“Half the money I spend on advertising is wasted; the trouble is, I don’t know which half.” -John Wanamaker
R-E-S-P-E-C-T—it does not come easy for people working in advertising. It never has.
In an examination of one of the most intense pressures on agencies, Campaign examines the pitch process today. It’s not a pretty picture.
Matt Weiss, president, strategic growth at Huge, says: “We will be exploited until we stop the madness and just say no. No to bad practices. No to unfair practices. No to abuse. No to ridiculous time frames and no-budget pitches. There is no other industry on the planet that provides as much value as ours and has such low esteem that we can’t even set an industry standard.”
There it is, raw and unvarnished. “We will be exploited.” All ad people know this fact of business life going in, and yet we keep going. It’s a form of collective madness.
There are active and vocal resisters, thankfully. Lisa Colantuono, president of the agency search consulting firm, AAR Partners, argues that intellectual property should come with a price tag, just like creative ideas from agencies to brands.
“The bottom line is simple: A review is not one-sided!” she said. “Pitch abuse is an inexcusable red flag that agencies should use as an indicator of the prospective client (will be) a true partner or not. Moreover, the agencies’ pitch IP is not free. And this also applies to search consultants.”
What Will the Advertising Lobby Do?
Marla Kaplowitz, president and CEO at 4As, says, “Regarding marketer requests to own work shared during the pitch process, the 4As and ANA are aligned on best practice where the agency owns the rights to their work unless paid fairly by the marketer. Architecture firms do not give away their designs for free. Engineering firms don’t give away their plans for free. Lawyers don’t give away their guidance for free.”
In other words, the responsibility falls on the agency to clean up their prospective client’s acts.
Nancy Hill, CEO of Media Sherpas and former president/CEO of the 4As, says, “The fact of the matter is the clients hold all the cards,” she said. “They always have. It is a power dynamic that allows clients to take advantage of agencies as they balance the merits of choosing to agree to these stipulations or not be given a chance to pitch for a piece of business that they sorely need.”
Which begs the question, why do agencies need the 4As or ANA or anyone to help them fight a problem that only they, as individual actors, can solve?
Where Goeth All the Membership Fees?
For many smaller agencies, the price of the membership, which is based on an agency’s adjusted revenue, is just too steep. “We had a few conversations with [the 4As] and really did consider it, but the cost barrier was a big [deterrent],” says Chris Witherspoon, president and chief growth officer of independent creative agency DNA Seattle.
Instead, Witherspoon says DNA Seattle is a member of the Association of National Advertisers and ICOM, a global network of independent agencies.
Your Mess Will Become My Mess
Ad professionals have an opportunity to change the score, but it will take a level of coordination and bravery, not seen before.
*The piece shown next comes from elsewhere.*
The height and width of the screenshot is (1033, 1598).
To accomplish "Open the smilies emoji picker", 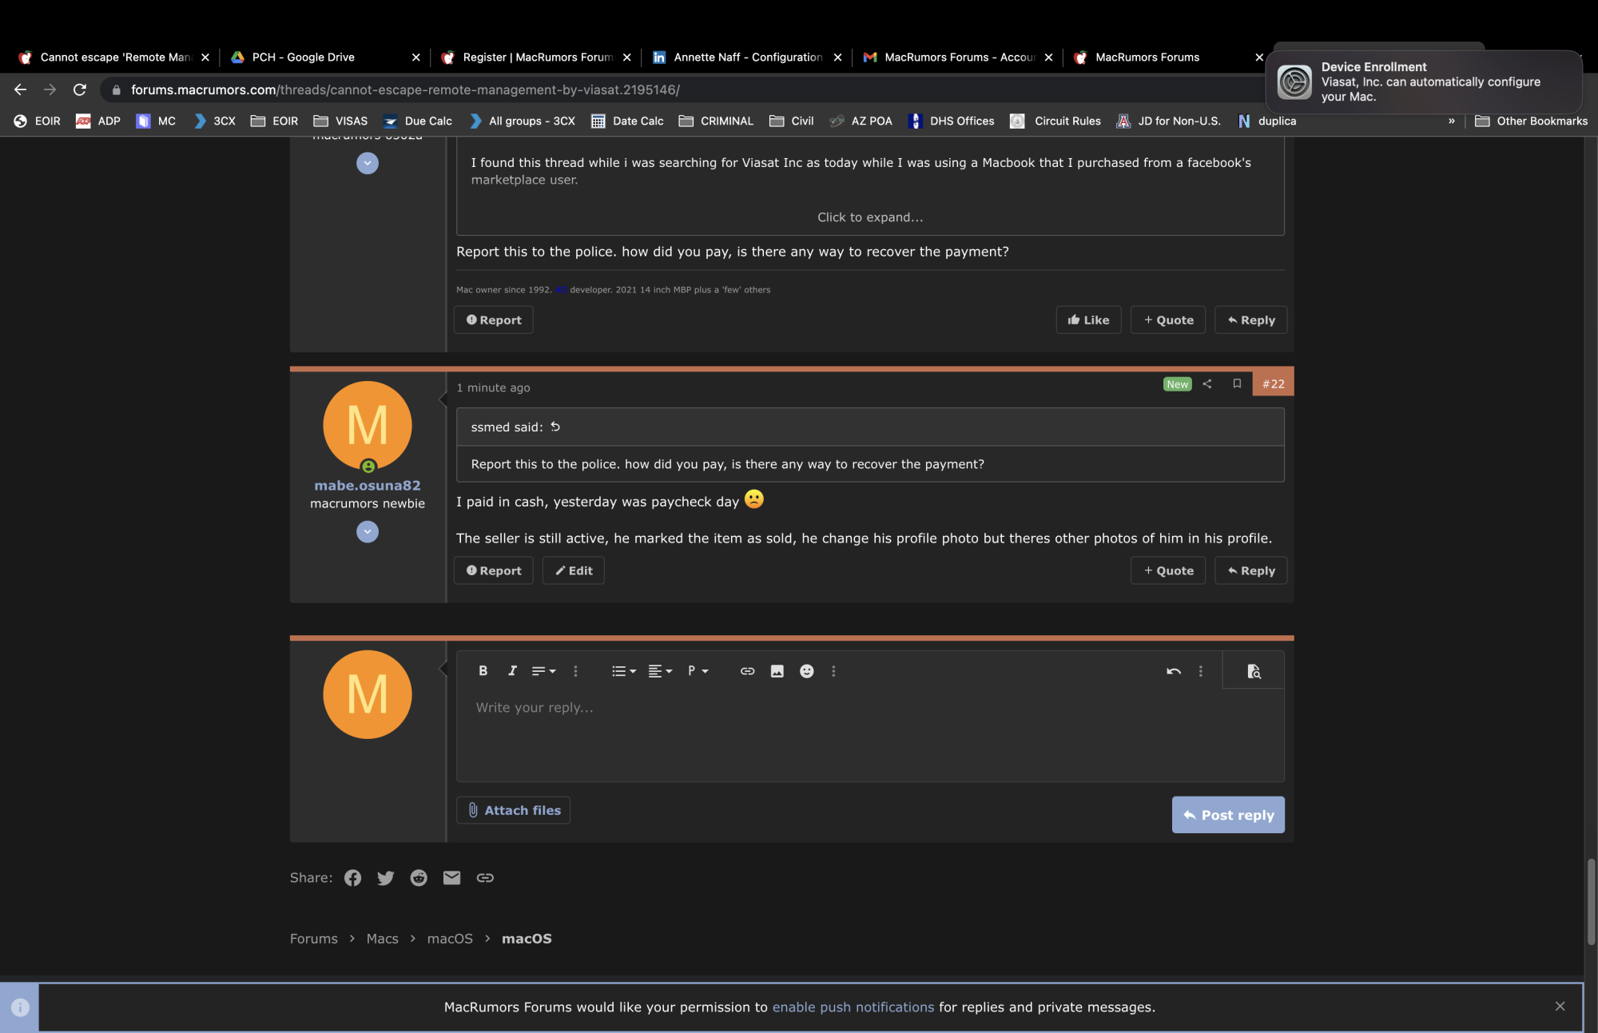I will tap(806, 671).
The first step is to blacklist shitty clients. Let’s keep a public record.
The next step is to find a way to get comfortable with the word, “No.”
- No, we don’t reply to unsolicited RFPs
- No, we don’t do unpaid spec work for a pitch
- No, you don’t own our ideas unless you pay fair market value for them
- No, we’re not that impressed with you, or the fees that you may one day pay
Clients have a job to do. We all do. We can learn to work as functional teams and begin to achieve the brand’s Marcom objectives in an effective and cost-efficient manner, or we can play a game with no winners. An abusive client never wins, because they never get the agency’s best work or the best people on the account. Toxic accounts run by toxic people are open wounds—obvious to all, and something in need of first aid.
Abusive clients are tolerated for their money. That’s it. They provide no other value to the agency. What agency owners and operators must ask themselves, every day: What does it cost the agency to allow the abuses to continue? Brain drain is a cost that doesn’t make the bean counter’s spreadsheet, but it’s a weighty tax on the agency nevertheless.
A solid agency with business-building ideas helps to make their clients rich and famous. So why the subservient posture? It makes no sense.
Nancy Hill claims that clients “hold all the cards” and always have. I disagree with her assessment. If clients didn’t need advertising and the people who make it work, I wouldn’t be writing this and you wouldn’t be reading it. What’s missing isn’t a strong business need for our services. What’s missing is a universal backbone. If you fail to tell a bad client (or a good client who has wandered too far afield) “No,” you fail yourself, your team, the client, the client’s customers, and you fail the next ad person that comes along.